* [DIRECTIVE 1]: Using the blog extract, explain why the writer calls the first Toy Story movie pure genius.
* [DIRECTIVE 2]: From the blog extract, quote the stretch from "Monday, April 18, 2011" through "out like that!".

* [PAGE EXTRACT]:

Monday, April 18, 2011

Blogging

You know what I'm kind of glad that I was assigned to blog for mt homework assignment. Bc there are times when I can't share all of my inner thoughts with people bc they start looming at me crazily. I am quite aware that a lot of things what cine out of  my mouth are random  or just don't make sense to the commoner lol. Well I'm watching Toy Story 3 and it's making me recall  when the first one was mad. The movie was pure genius because as a kid I wondered if my toys ever came to life. On the other hand  the thought  is plain creepy! Like that possessed doll chucky... I always told myself if he ever crossedmy path I would whoop his hieney lol there is just no way a doll is killing me. Lol I'm sorry, I can't go out like that!

Long time no see

IiMy old friend, mr. blog....long time no see. I hate to admit that the only reason I stopped by is because of a homework assignment lol. PLEASE forgive me...it's just that ihardly write anymore it's nothing personal. But we definitely have a lot  of catching up to do. All I'll say is that I'm going  on 22, a mom, and I'm almost done with school.

* [INPUT DATA]:
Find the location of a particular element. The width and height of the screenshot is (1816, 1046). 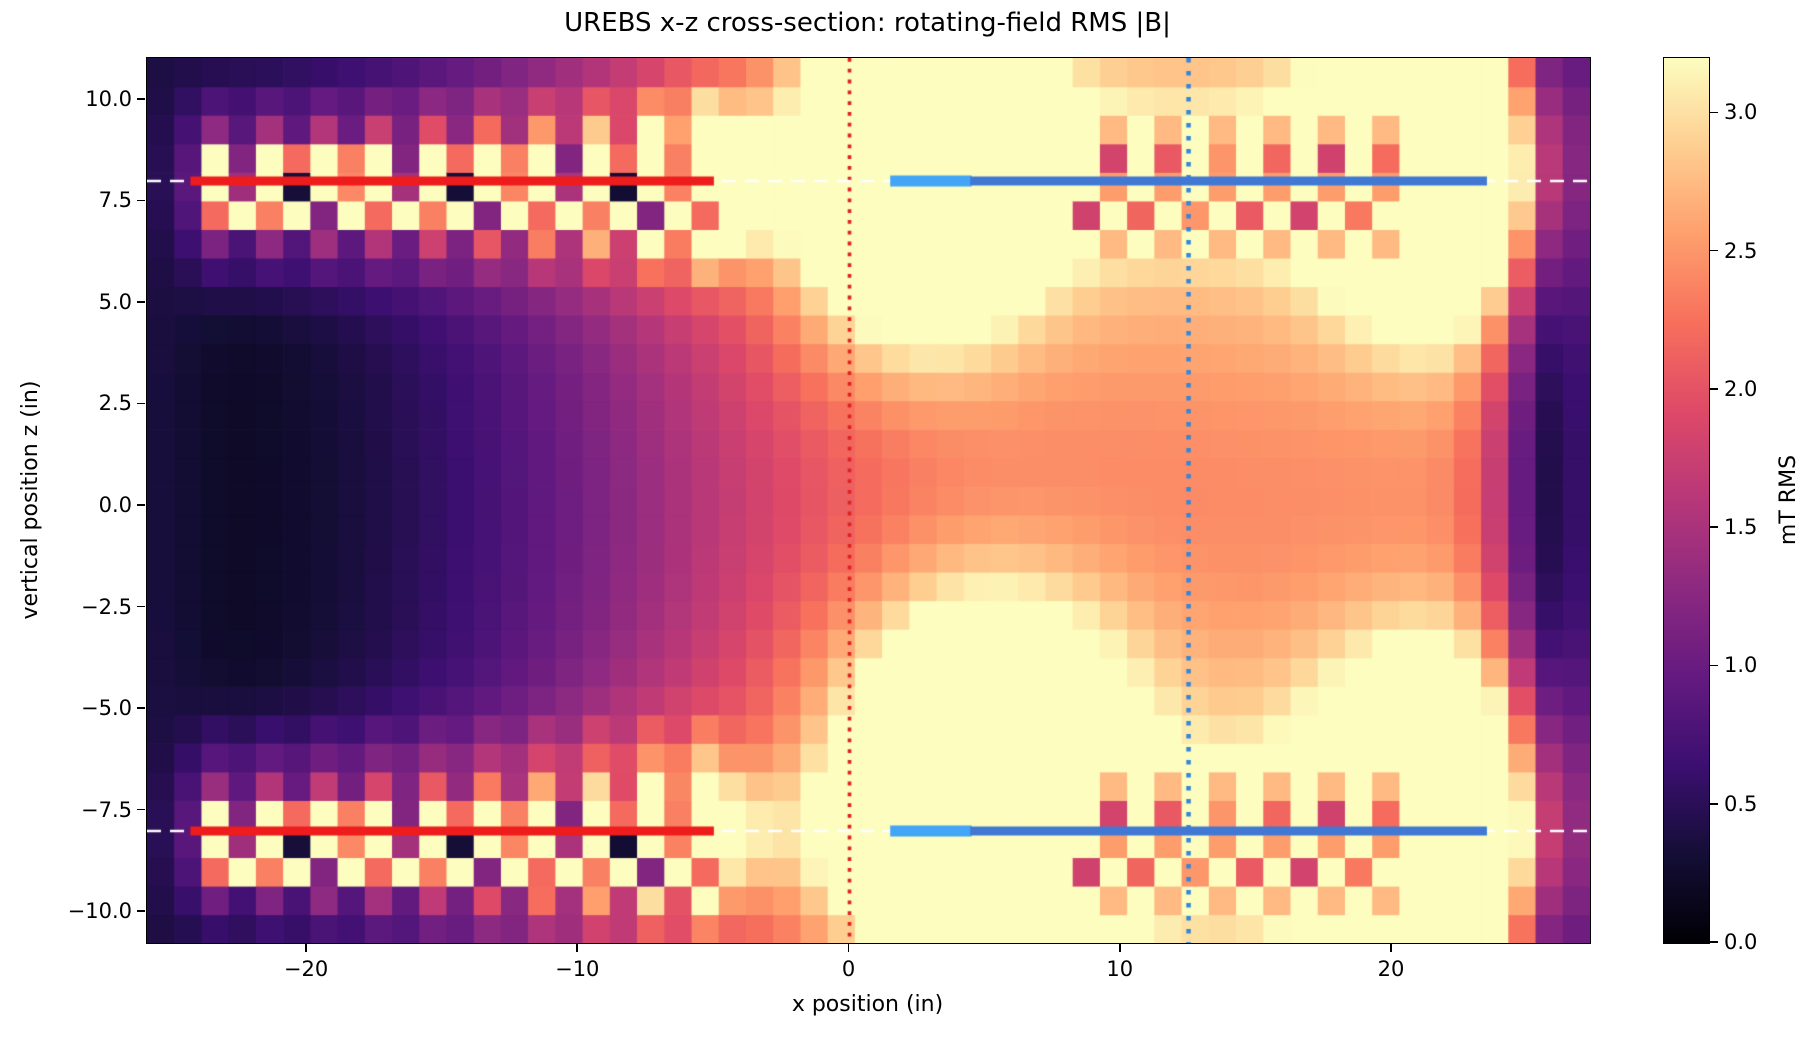

colorbar-tick-label: 2.0 is located at coordinates (1741, 388).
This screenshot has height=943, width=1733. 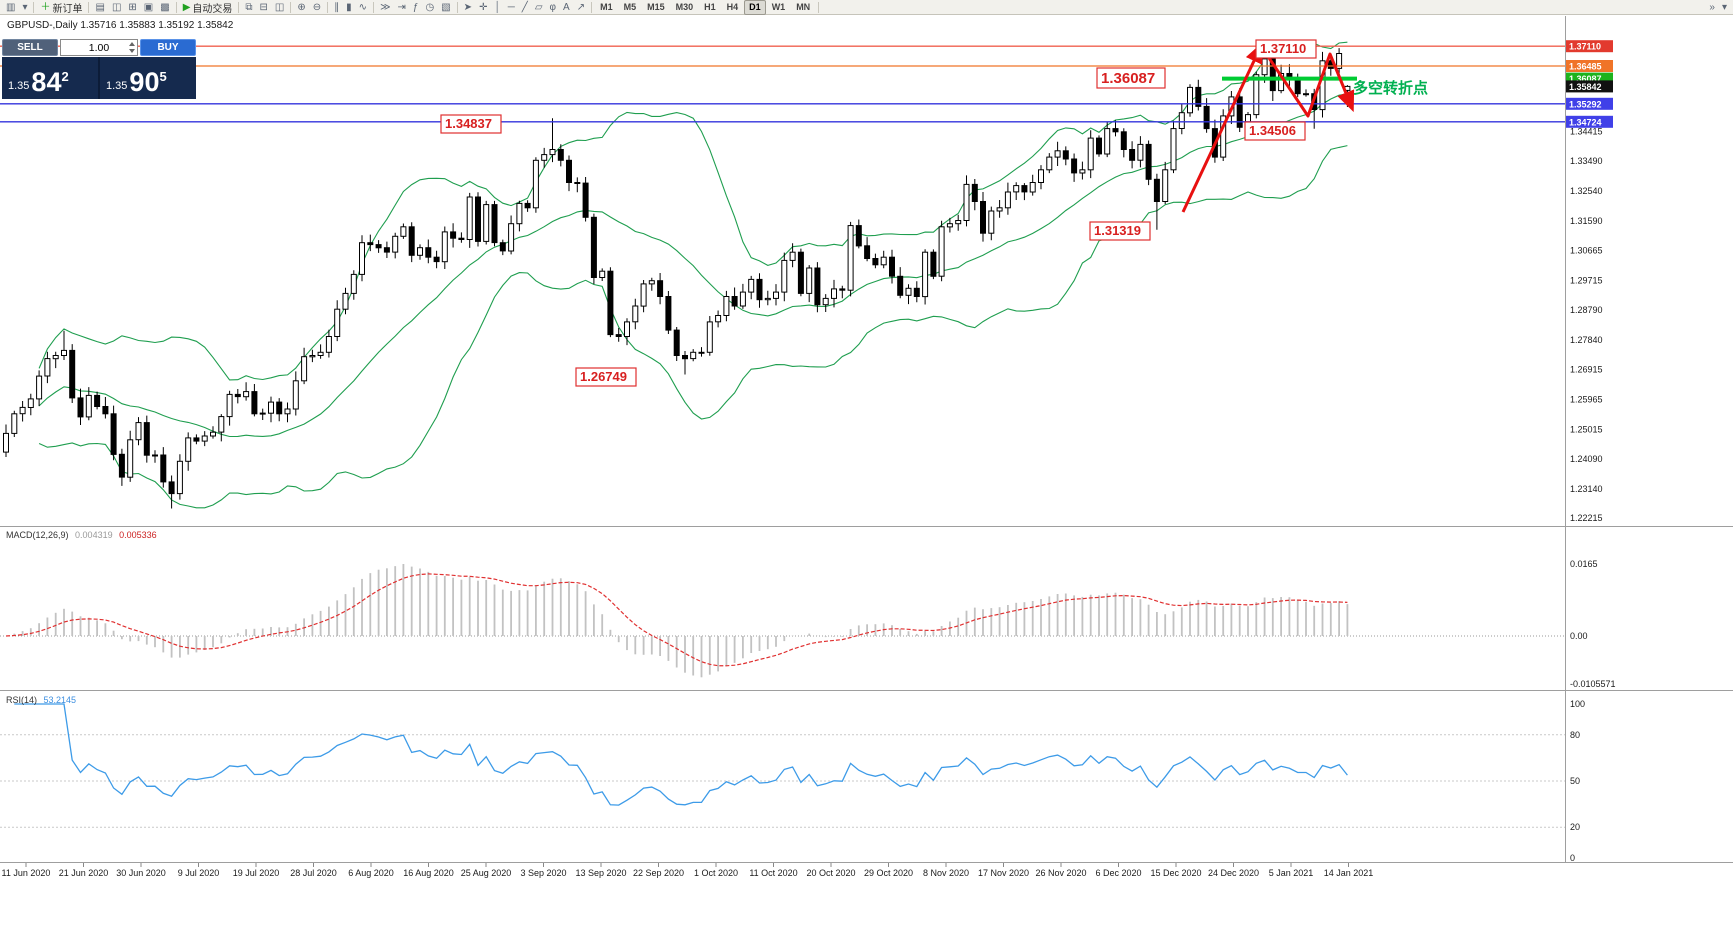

* [RESPONSE BOX 1]: The writer calls it pure genius because, as a kid, the writer wondered whether the writer's own toys ever came to life.

* [RESPONSE BOX 2]:
Monday, April 18, 2011

Blogging

You know what I'm kind of glad that I was assigned to blog for mt homework assignment. Bc there are times when I can't share all of my inner thoughts with people bc they start looming at me crazily. I am quite aware that a lot of things what cine out of  my mouth are random  or just don't make sense to the commoner lol. Well I'm watching Toy Story 3 and it's making me recall  when the first one was mad. The movie was pure genius because as a kid I wondered if my toys ever came to life. On the other hand  the thought  is plain creepy! Like that possessed doll chucky... I always told myself if he ever crossedmy path I would whoop his hieney lol there is just no way a doll is killing me. Lol I'm sorry, I can't go out like that!